The core claim was that among the big late‑stage, VC‑backed companies waiting to go public in early 2022, some would ultimately IPO at valuations below their last private round (down‑round IPOs) during the next IPO cycle (2022–2023).

That happened clearly:

  • Instacart (Maplebear) was one of the marquee late‑stage unicorns in the 2021–2022 IPO backlog; CNBC in March 2021 noted its valuation had just doubled to $39B and that it was preparing for a “highly anticipated public debut,” with Goldman Sachs expected to lead the IPO. (cnbc.com) When Instacart finally went public in September 2023, its IPO priced at $30 per share, implying a fully diluted valuation of about $9.9B, a steep drop from the $39B private round two years earlier. (fortune.com) Axios explicitly labeled this a “down‑round IPO,” noting Instacart raised $660M at a $9.9B valuation, sharply below the $39B valuation of its March 2021 funding round. (axios.com) This single, very prominent example already satisfies “some of them are probably going to have to IPO at down rounds.”

  • The broader pattern shows a meaningful subset, not just one outlier.

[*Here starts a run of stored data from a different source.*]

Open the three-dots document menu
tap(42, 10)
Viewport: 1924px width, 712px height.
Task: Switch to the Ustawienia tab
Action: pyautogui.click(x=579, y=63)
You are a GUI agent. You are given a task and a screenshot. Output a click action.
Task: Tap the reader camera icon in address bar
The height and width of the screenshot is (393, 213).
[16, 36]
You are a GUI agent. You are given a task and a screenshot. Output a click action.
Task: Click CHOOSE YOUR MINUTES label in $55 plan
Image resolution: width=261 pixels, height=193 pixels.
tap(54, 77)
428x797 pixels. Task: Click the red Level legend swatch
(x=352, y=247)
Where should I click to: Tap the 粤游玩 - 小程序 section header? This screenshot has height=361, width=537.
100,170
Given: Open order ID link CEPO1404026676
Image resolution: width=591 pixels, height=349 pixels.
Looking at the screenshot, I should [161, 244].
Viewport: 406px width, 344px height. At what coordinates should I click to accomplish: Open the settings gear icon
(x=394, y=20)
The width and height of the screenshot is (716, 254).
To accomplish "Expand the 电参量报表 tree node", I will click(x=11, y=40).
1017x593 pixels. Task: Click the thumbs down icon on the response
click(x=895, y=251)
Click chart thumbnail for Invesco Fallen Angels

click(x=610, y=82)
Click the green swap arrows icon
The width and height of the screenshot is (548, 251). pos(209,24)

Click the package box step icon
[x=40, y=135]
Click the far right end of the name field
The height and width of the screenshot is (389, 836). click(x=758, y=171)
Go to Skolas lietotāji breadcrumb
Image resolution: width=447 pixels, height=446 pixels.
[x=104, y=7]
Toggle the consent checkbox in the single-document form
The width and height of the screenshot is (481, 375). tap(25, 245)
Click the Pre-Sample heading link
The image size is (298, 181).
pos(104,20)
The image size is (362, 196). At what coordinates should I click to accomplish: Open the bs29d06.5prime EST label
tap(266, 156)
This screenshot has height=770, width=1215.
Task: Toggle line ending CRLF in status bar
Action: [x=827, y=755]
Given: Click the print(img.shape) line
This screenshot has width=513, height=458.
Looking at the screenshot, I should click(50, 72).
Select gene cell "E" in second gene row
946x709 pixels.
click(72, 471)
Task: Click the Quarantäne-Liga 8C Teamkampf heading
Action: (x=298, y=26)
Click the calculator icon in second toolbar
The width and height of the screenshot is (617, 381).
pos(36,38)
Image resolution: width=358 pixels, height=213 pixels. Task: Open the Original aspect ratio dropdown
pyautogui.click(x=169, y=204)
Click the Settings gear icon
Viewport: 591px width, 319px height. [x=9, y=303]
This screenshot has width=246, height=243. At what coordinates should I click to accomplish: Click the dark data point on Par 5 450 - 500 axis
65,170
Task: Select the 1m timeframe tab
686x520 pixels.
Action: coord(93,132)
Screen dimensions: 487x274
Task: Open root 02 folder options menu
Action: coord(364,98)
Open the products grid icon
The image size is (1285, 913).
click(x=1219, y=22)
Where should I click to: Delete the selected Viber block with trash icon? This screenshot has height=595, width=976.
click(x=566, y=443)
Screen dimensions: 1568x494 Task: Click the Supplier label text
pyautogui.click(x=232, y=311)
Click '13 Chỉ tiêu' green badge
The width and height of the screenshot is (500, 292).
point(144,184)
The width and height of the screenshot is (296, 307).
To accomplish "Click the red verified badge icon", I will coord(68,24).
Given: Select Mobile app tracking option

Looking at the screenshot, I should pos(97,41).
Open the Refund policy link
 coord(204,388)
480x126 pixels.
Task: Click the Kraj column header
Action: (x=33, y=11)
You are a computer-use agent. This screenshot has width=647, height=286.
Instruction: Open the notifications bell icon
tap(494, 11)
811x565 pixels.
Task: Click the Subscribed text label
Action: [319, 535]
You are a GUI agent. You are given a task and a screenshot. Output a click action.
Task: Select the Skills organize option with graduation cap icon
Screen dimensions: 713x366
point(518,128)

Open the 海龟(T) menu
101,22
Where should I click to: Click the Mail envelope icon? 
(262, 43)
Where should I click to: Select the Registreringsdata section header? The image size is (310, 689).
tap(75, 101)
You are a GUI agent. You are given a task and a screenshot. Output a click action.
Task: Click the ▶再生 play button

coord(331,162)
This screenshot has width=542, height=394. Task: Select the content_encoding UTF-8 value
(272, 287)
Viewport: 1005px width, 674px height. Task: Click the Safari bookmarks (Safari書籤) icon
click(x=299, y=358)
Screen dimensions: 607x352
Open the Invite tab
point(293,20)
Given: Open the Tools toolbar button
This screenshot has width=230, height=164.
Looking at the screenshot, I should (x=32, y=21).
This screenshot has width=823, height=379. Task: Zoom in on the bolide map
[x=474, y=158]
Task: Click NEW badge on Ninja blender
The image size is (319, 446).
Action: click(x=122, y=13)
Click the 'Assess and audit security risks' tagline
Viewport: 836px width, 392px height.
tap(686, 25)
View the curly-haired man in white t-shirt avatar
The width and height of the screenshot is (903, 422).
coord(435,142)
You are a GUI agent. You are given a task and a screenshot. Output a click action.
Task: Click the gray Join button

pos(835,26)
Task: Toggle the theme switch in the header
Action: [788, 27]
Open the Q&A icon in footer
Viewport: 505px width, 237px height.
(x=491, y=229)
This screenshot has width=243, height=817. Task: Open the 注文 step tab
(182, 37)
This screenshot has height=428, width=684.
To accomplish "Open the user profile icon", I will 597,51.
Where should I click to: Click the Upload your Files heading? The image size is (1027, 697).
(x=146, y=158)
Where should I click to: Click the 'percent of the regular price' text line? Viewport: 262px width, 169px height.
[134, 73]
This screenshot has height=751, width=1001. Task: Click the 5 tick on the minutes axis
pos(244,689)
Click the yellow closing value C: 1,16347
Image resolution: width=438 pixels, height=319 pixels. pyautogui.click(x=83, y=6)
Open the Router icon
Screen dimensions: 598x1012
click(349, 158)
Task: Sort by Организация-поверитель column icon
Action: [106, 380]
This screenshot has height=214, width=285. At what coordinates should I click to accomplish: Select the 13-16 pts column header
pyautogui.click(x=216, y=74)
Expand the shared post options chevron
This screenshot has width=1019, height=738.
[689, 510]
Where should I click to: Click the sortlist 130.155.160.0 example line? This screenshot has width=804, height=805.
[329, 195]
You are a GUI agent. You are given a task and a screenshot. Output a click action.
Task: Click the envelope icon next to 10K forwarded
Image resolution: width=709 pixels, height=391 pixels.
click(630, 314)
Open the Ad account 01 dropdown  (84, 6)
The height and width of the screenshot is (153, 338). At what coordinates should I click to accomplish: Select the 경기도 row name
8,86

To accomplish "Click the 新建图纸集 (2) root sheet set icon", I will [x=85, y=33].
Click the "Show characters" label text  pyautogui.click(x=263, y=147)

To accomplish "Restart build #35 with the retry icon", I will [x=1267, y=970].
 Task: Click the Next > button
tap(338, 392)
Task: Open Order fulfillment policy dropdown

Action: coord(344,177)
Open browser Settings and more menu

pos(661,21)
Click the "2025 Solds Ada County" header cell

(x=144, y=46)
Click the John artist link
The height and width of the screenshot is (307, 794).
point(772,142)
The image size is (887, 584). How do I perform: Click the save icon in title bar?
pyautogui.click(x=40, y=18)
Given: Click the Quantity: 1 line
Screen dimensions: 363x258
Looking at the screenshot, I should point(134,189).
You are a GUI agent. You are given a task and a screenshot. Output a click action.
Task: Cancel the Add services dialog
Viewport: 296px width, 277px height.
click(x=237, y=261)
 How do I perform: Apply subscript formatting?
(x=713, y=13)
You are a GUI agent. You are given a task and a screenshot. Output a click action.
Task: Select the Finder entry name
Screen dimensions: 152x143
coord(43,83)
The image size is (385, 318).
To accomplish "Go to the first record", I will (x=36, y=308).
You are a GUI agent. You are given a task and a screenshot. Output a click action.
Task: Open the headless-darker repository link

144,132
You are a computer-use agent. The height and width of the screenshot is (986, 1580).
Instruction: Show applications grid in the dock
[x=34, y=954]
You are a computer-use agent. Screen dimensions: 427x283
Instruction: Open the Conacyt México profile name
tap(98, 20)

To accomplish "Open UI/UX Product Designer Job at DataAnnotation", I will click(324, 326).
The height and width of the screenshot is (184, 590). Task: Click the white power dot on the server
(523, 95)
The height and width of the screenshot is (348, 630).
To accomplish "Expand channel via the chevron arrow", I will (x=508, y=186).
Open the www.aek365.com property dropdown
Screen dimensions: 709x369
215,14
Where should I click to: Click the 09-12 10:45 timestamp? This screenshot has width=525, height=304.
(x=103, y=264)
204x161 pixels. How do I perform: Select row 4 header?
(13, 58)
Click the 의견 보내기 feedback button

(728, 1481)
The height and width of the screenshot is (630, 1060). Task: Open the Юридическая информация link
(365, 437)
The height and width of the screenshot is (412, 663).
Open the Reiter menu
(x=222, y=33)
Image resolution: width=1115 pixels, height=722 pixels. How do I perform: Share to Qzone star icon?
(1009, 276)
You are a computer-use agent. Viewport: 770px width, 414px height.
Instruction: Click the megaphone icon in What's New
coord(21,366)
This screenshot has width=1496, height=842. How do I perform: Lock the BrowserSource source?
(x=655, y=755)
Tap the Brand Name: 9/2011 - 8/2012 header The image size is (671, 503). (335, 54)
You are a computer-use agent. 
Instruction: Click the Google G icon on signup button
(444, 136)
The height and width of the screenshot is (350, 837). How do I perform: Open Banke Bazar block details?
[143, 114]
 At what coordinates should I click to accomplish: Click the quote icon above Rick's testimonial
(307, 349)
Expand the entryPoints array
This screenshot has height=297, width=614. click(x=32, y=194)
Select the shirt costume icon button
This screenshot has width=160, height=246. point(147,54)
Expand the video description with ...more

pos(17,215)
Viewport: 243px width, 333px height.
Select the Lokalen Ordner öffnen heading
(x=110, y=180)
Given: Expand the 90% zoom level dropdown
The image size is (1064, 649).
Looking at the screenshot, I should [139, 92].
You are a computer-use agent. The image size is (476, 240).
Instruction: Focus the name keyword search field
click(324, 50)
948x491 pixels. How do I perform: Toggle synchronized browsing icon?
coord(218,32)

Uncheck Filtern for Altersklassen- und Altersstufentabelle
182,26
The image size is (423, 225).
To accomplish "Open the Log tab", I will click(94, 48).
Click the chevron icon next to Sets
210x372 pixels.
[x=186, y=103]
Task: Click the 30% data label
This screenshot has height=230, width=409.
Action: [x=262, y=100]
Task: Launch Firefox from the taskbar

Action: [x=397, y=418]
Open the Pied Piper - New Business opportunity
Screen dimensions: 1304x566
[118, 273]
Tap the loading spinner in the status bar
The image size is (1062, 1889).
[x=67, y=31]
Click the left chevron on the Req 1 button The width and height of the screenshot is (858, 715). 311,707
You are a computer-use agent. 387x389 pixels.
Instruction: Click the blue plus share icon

For example, Arm’s 2023 IPO valued it at $54.5B, below an internal $64B valuation SoftBank had assigned shortly before, which market commentary described as a down‑round IPO alongside Instacart’s sharply reduced range of $8.6–$9.3B vs. its prior $39B private valuation. (nasdaq.com) Klaviyo, another late‑stage startup in that cohort, went public in September 2023 at about $9.2B, roughly in line with or slightly below its prior late‑stage valuation around $9.5B, and was reported as initially targeting an IPO valuation below its last private round. (cnbc.com)

  • More generally, venture commentators summarized the 2023–2024 IPO window as being dominated by down‑round IPOs: a widely cited analysis by investor Aman Verjee (shared by Dave McClure) noted that “just about every VC‑backed IPO in 2023 and 2024 was a ‘down round’” relative to the prior private financing, explicitly listing Instacart, Reddit, Klaviyo, ServiceTitan, Circle, and Hinge Health as examples. (linkedin.com) This confirms that down‑round IPOs became common among the very cohort of late‑stage, VC‑backed companies Sacks was talking about.

Because at least one flagship backlog name (Instacart) and then a broader set of peer companies did IPO at valuations below their last private rounds within the ensuing IPO cycle (by late 2023), Sacks’s prediction that “some of them are probably going to have to IPO at down rounds” is borne out by subsequent events.